Closed pauladkisson closed 1 year ago
Oh. It's looks like a GitHub action but does not expose a public pre commit hook
Hooks have to be from here https://pre-commit.com/hooks.html
BUT you could still set this up as a GitHub action using that workflow
EDIT: IDK any more, it looks like it ought to be possible to setup as a custom hook
Wait, this is weird, because the source repo does have the config file: https://github.com/numpy/numpydoc/blob/main/.pre-commit-hooks.yaml
EDIT: IDK any more, it looks like it ought to be possible to setup as a custom hook
Yeah, I was under the impression that pre-commit supported custom hooks.
OK I found the issue
The pre-commit hook was added 3 months ago, after the last official release which you are pinning to
Need to figure out how to use their current main branch as the 'rev' version
Need to figure out how to use their current main branch as the 'rev' version
Got it! Now that it's referencing the latest commit on main
(by SHA) it finally works.
Got it! Now that it's referencing the latest commit on main (by SHA) it finally works.
Great!
That's a nice looking summary report too
Yep, and trying it out on example_datasets/toy_example.py
per our earlier discussion, and it seems to do exactly what we were after. Catches <parameter> : <type>
vs <parameter>:<type>
, enforces .
at the end of all descriptions, etc.
numpydoc validation hook appears to work well, but there are many documentation errors to fix (>>100). I don't really want to merge this until all the docstrings are passing, but I also don't want to fix them all myself bc there are too many.
Tried out aider today to try to leverage GPT to work through this task, but without much success. Using GPT3.5 yielded unreliable results (and some undesirable off-target changes) on the example file that I was testing, and using GPT4 failed due to limited context window even on a moderately sized file (~400 lines).
It may be worthwhile to design our own pre-commit hook to automatically fix (at least some of) the numpydoc_validation errors.

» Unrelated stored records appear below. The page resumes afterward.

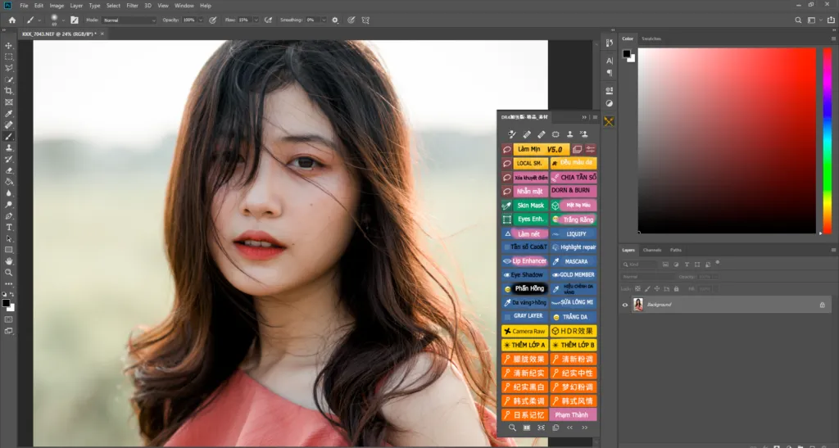Open the Flow percentage dropdown
The image size is (839, 448).
tap(255, 20)
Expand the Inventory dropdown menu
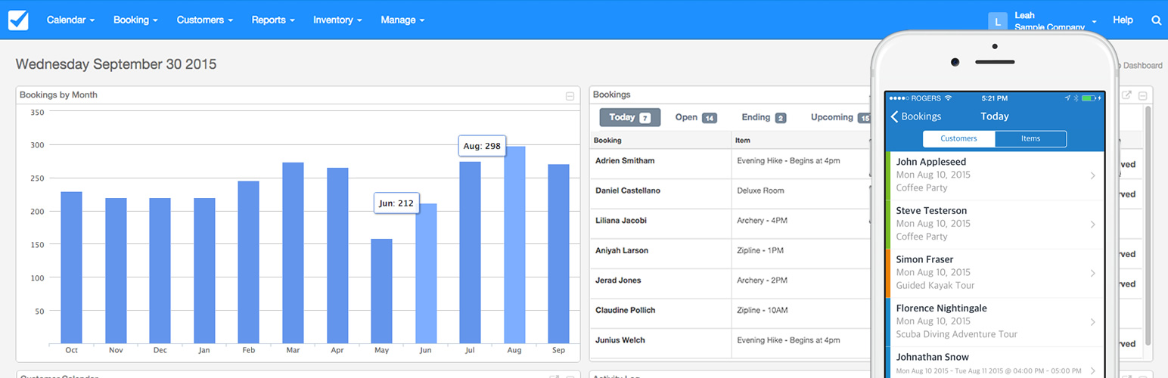The height and width of the screenshot is (378, 1168). [337, 20]
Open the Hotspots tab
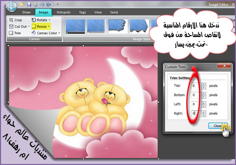 point(64,12)
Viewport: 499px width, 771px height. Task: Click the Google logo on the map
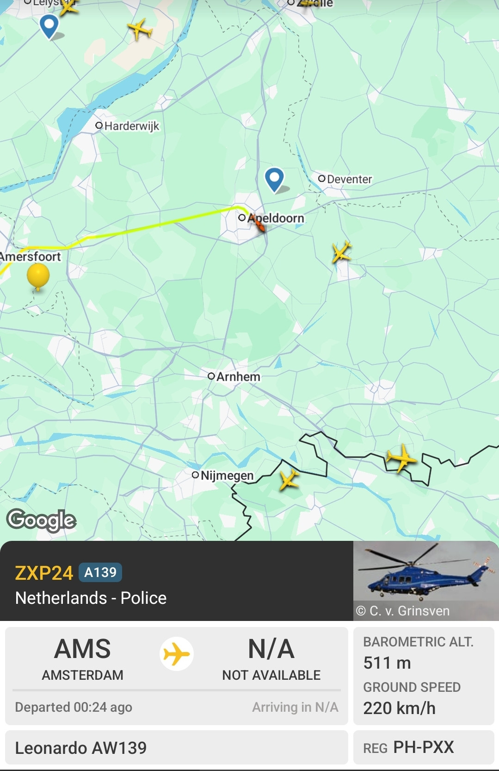point(42,520)
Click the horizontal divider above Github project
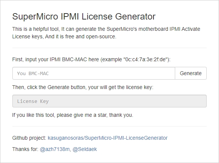Screen dimensions: 219x163 click(x=109, y=127)
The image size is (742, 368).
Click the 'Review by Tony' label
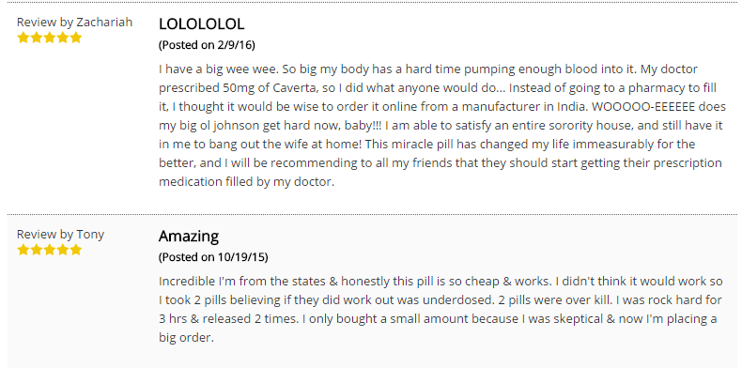click(60, 235)
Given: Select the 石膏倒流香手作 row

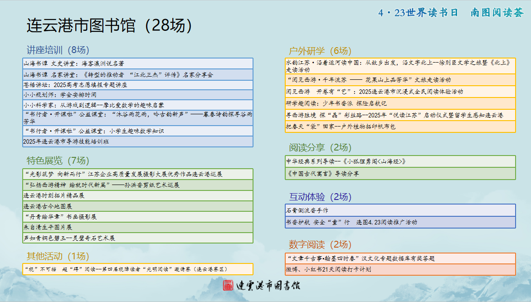Looking at the screenshot, I should click(x=400, y=210).
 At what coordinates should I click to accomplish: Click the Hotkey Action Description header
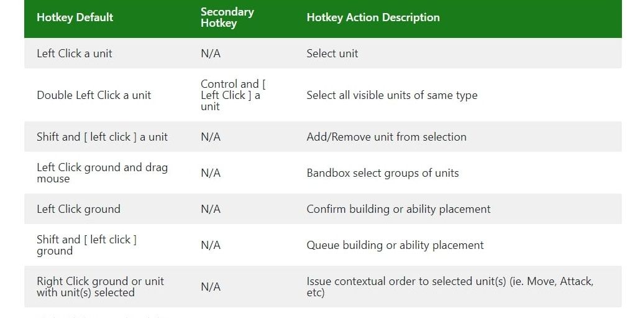click(x=373, y=17)
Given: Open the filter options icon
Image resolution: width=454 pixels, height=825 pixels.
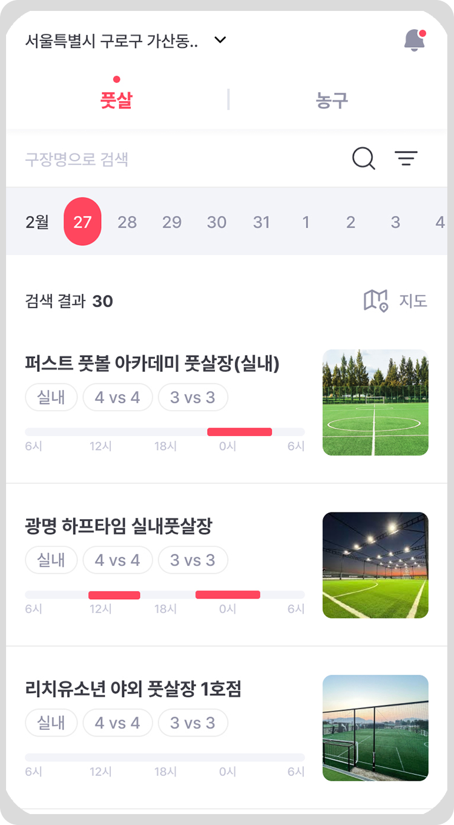Looking at the screenshot, I should [x=406, y=159].
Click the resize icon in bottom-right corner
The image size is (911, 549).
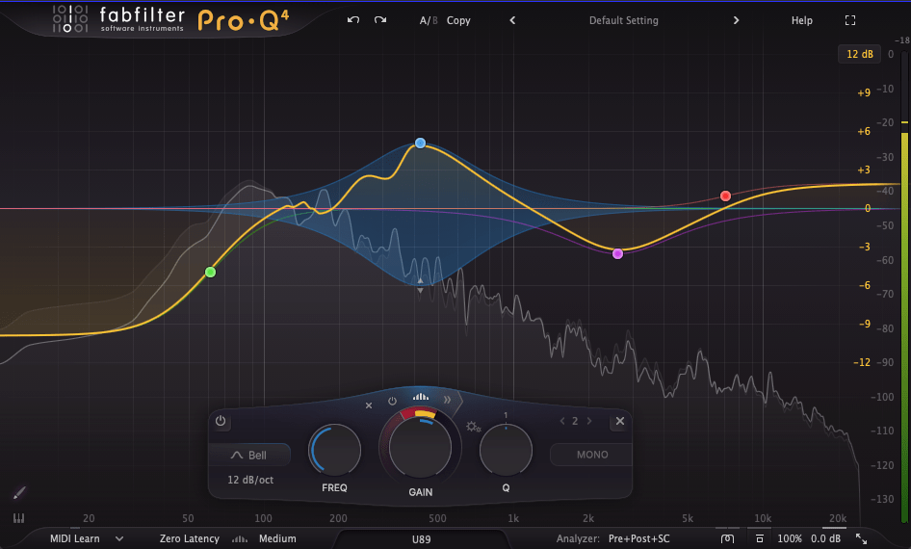(861, 539)
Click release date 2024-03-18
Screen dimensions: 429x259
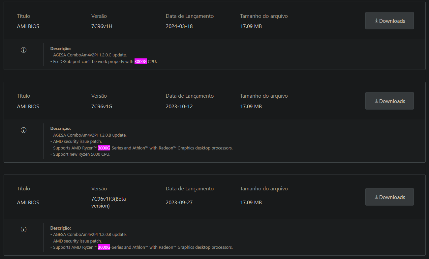[x=179, y=26]
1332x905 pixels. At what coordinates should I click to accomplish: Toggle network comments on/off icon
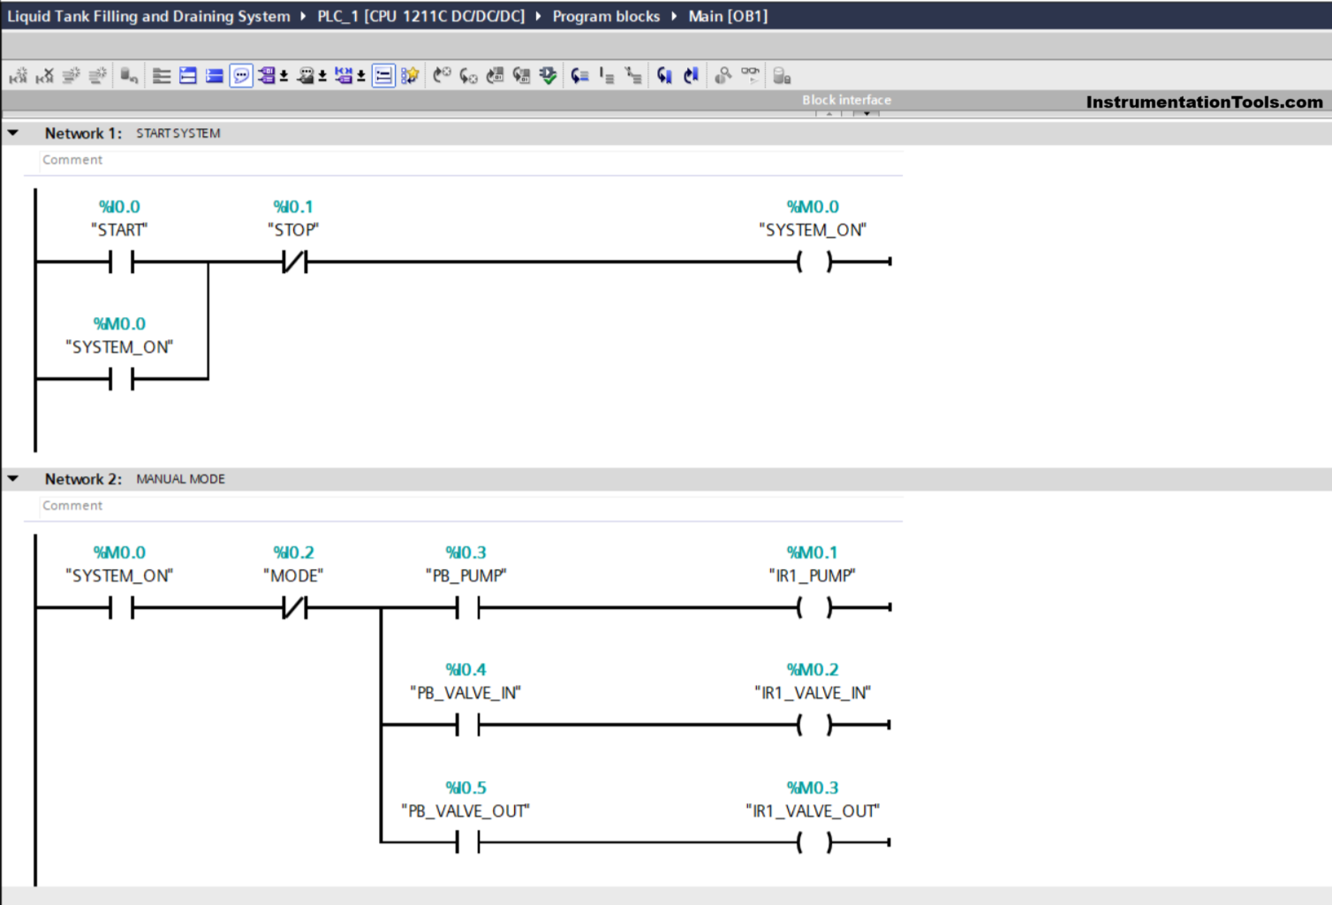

This solution could either leverage GPT in a more focused way (only reading each offending docstring and the corresponding error message one at a time) and/or hard-code fixes for the 37 error codes.
But this is a pretty low priority for the project as a whole, and should probably wait until after the more pressing conversions are finished.
Testing numpydoc's validation hook in addition to pydocstyle.